Rechtbank ’s-Gravenhage
nevenzittingsplaats Alkmaar
enkelvoudige kamer
U I T S P R A A K
Artikel 8:70 Algemene wet bestuursrecht (Awb)
jo artikel 96 en 106 Vreemdelingenwet 2000 (Vw 2000)
reg.nr: AWB 05/20343 VRONTN
V-nr: 270.431.0212
inzake: A, geboren op [...] 1970, alias A, geboren op [...] 1975,
alias A, geboren op [...] 1967, van gestelde Algerijnse nationaliteit,
verblijvende in het Huis van Bewaring te Tilburg, eiser,
gemachtigde: mr. P.H. Hillen, advocaat te Tilburg,
tegen: de Minister voor Vreemdelingenzaken en Integratie, verweerder,
gemachtigde: de heer A.H. Kras, ambtenaar bij de Immigratie- en Naturalisatiedienst van het Ministerie van Justitie.
I. Ontstaan en loop van het geding
1. Op 26 mei 2004 is eiser op grond van artikel 59, eerste lid, aanhef en onder a, Vw 2000 in bewaring gesteld. Laatstelijk bij uitspraak van 18 april 2005 met nummer AWB 05/14246 VRONTN heeft deze rechtbank een eerder beroep tegen de bewaring ongegrond verklaard.

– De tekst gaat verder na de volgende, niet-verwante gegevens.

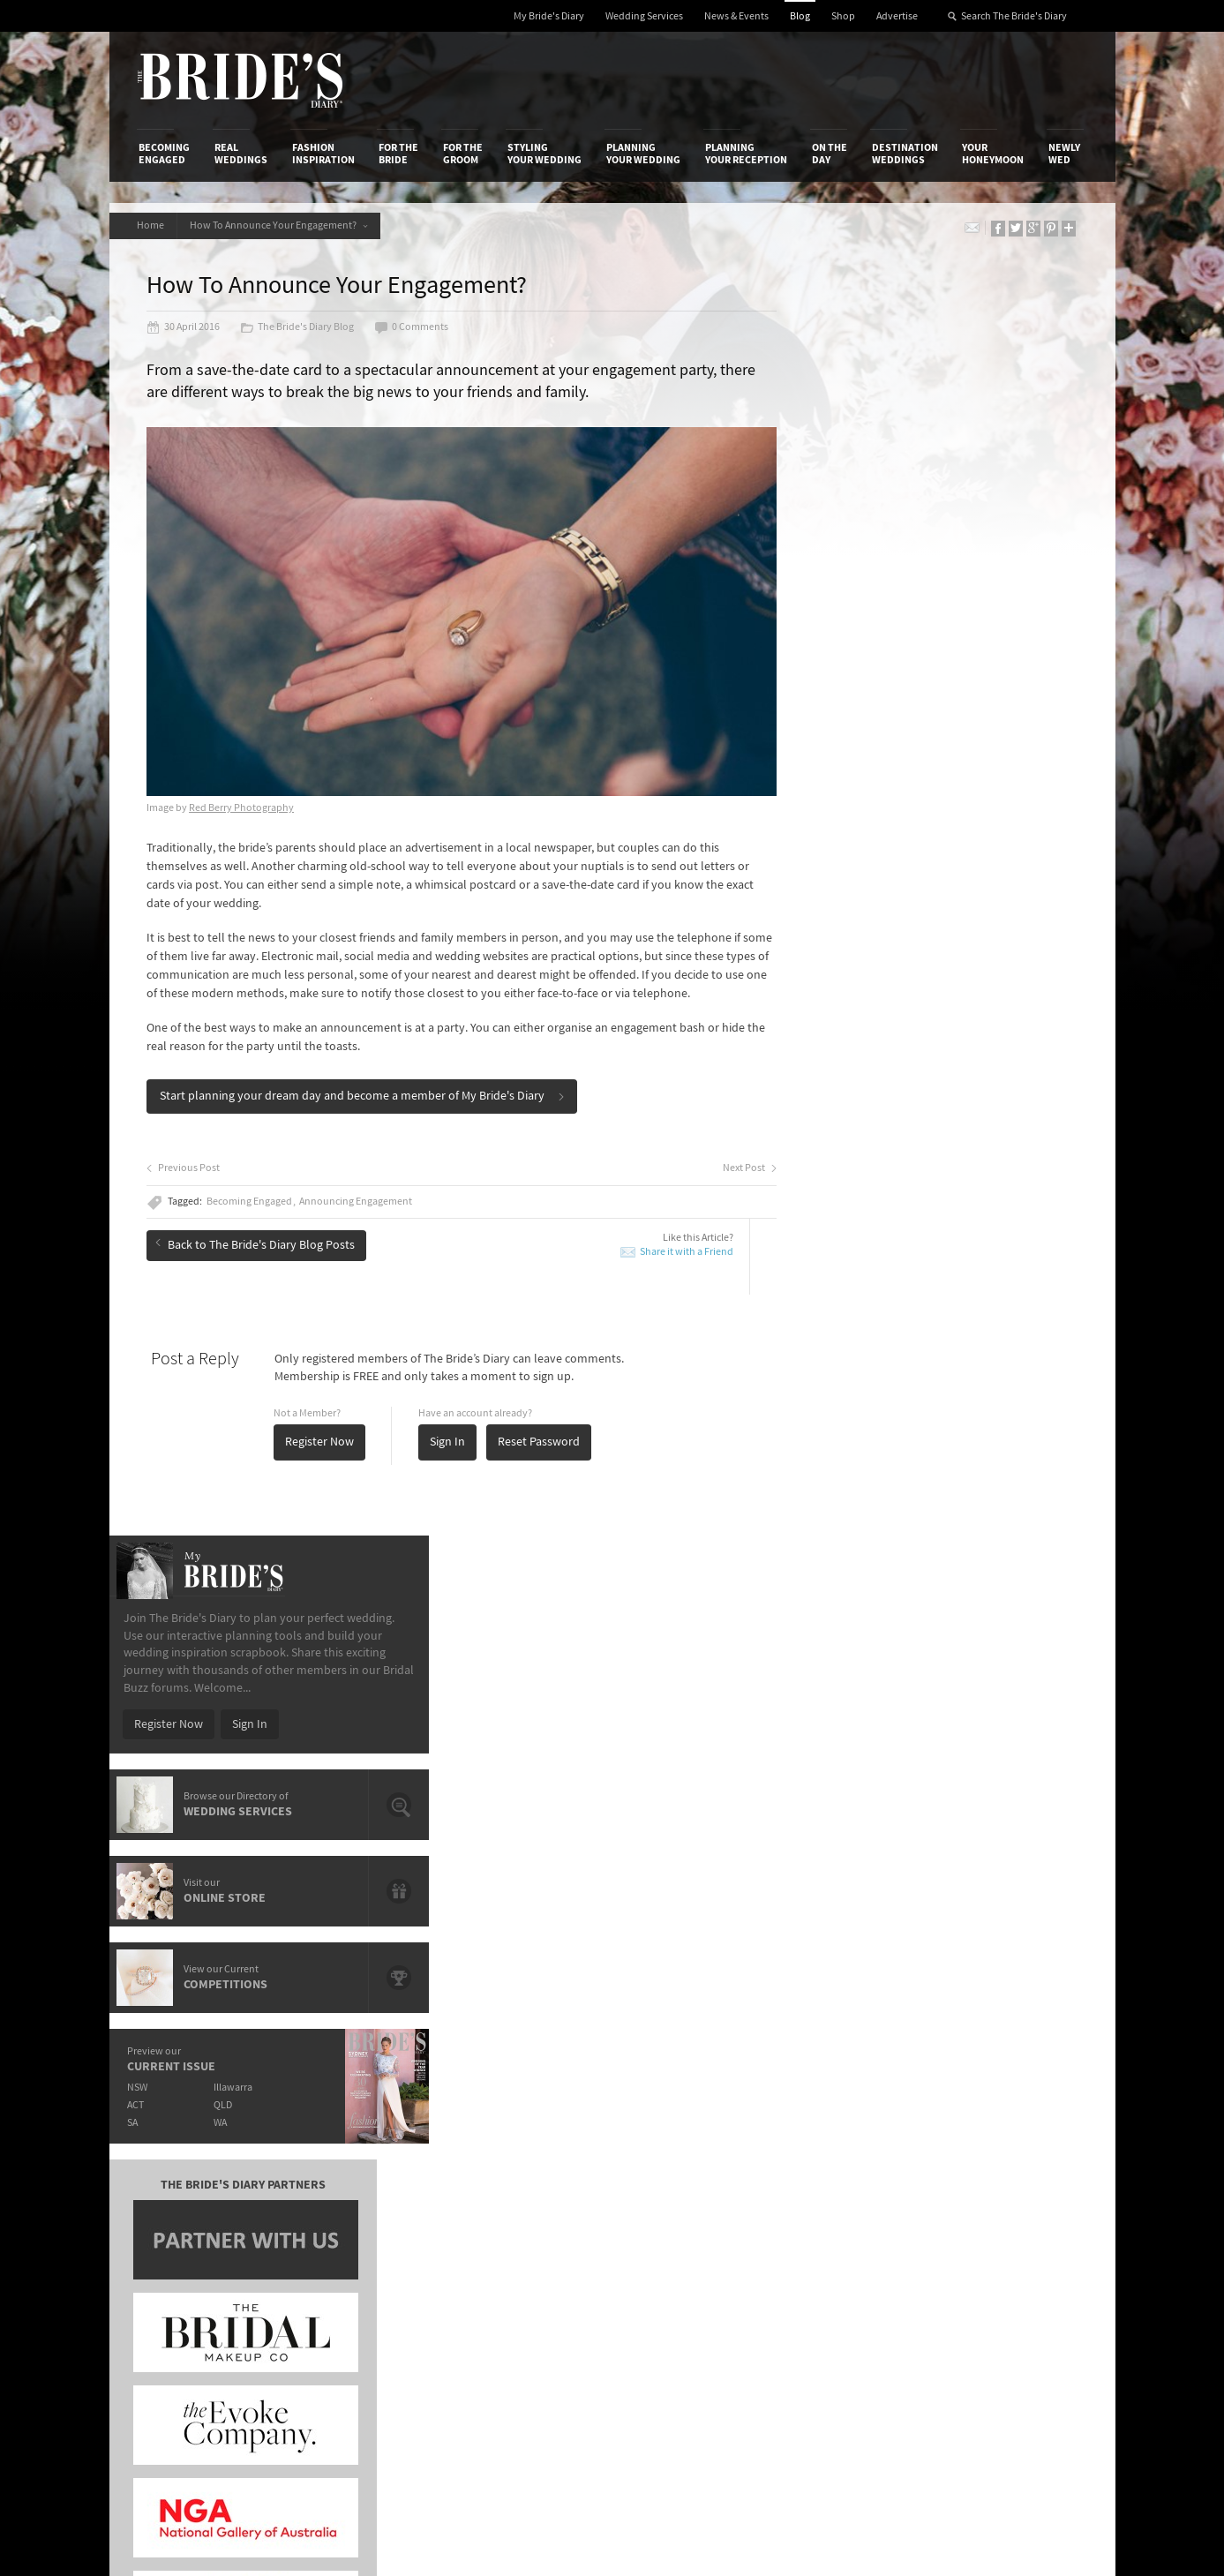 The image size is (1224, 2576). What do you see at coordinates (293, 1768) in the screenshot?
I see `The OPI shades that will have you saying "I Do".` at bounding box center [293, 1768].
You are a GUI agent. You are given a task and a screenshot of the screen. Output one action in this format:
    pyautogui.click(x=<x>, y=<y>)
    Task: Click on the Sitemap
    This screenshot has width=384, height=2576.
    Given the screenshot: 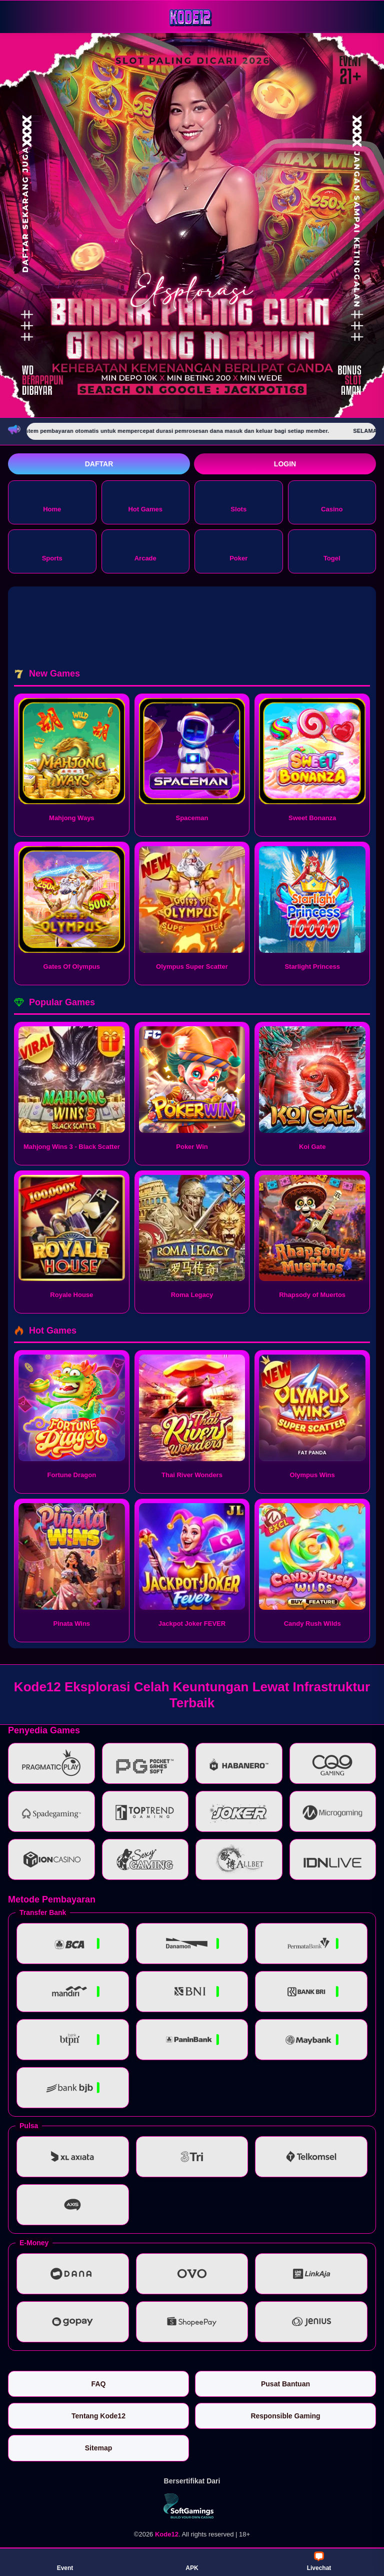 What is the action you would take?
    pyautogui.click(x=98, y=2448)
    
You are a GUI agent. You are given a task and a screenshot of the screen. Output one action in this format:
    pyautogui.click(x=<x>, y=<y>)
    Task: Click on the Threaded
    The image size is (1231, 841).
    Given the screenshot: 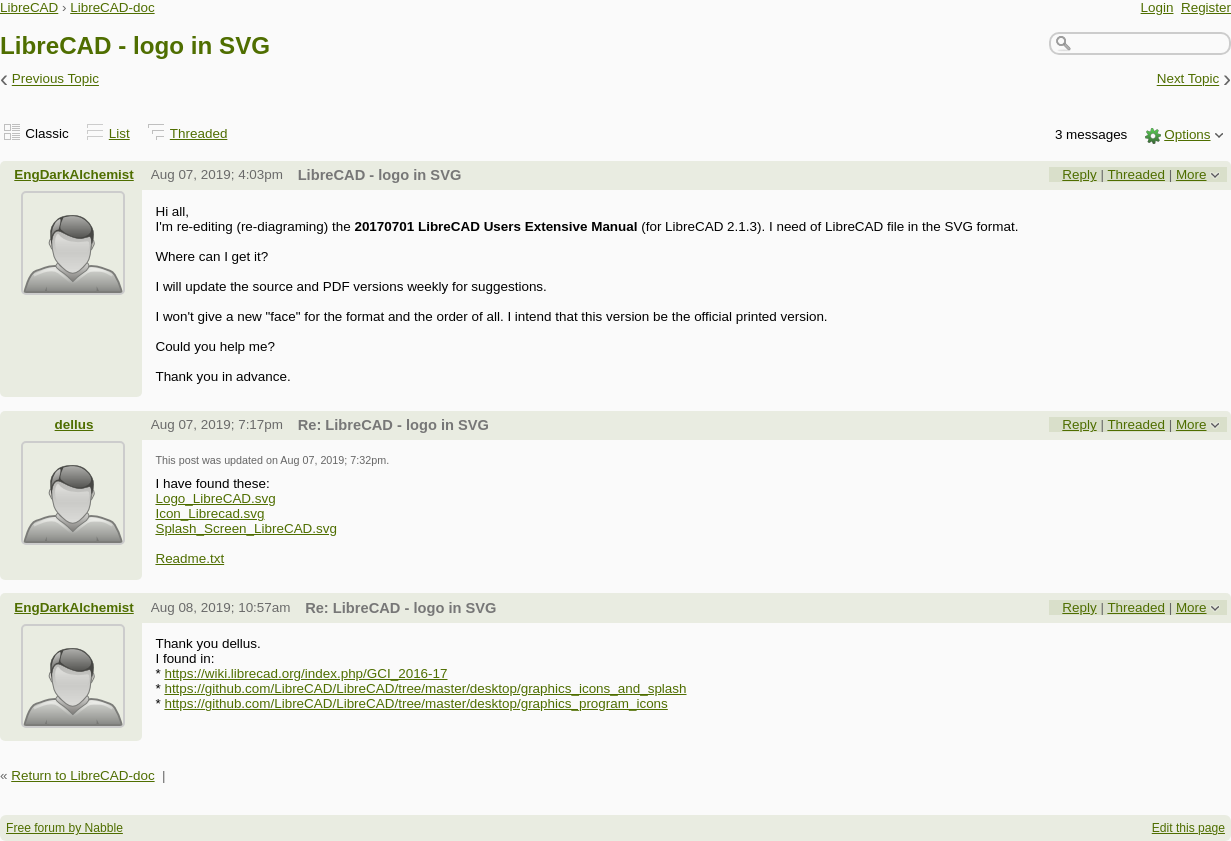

2. Bij beroepschrift van 4 mei 2005, ter griffie van deze rechtbank ontvangen op dezelfde datum, heeft de vreemdeling beroep ingesteld tegen de voortduring van de maatregel van bewaring. Daarbij is verzocht om toekenning van schadevergoeding.
3. Het beroep is behandeld ter openbare zitting van 13 mei 2005. Eiser noch zijn gemachtigde is ter zitting verschenen. Verweerder heeft zich doen vertegenwoordigen door zijn voornoemde gemachtigde.
1. Eiser heeft bij brief van 10 mei 2005 -zakelijk weergegeven- het volgende aangevoerd. Eiser verblijft thans één jaar in vreemdelingenbewaring. Gelet hierop mag van verweerder worden verwacht dat er met grote voortvarendheid gewerkt wordt aan het effectueren van de uitzetting. Eiser wijst erop dat de Algerijnse autoriteiten op 28 februari 2005 hebben meegedeeld dat er onvoldoende aanknopingspunten aanwezig zijn om een laissez-passer te verstrekken. Eiser is van mening dat de bewaring onrechtmatig voortduurt, nu bij weging van alle betrokken belangen het belang van eiser dient te prevaleren, dan wel omdat er door verweerder onvoldoende voortvarendheid wordt betracht.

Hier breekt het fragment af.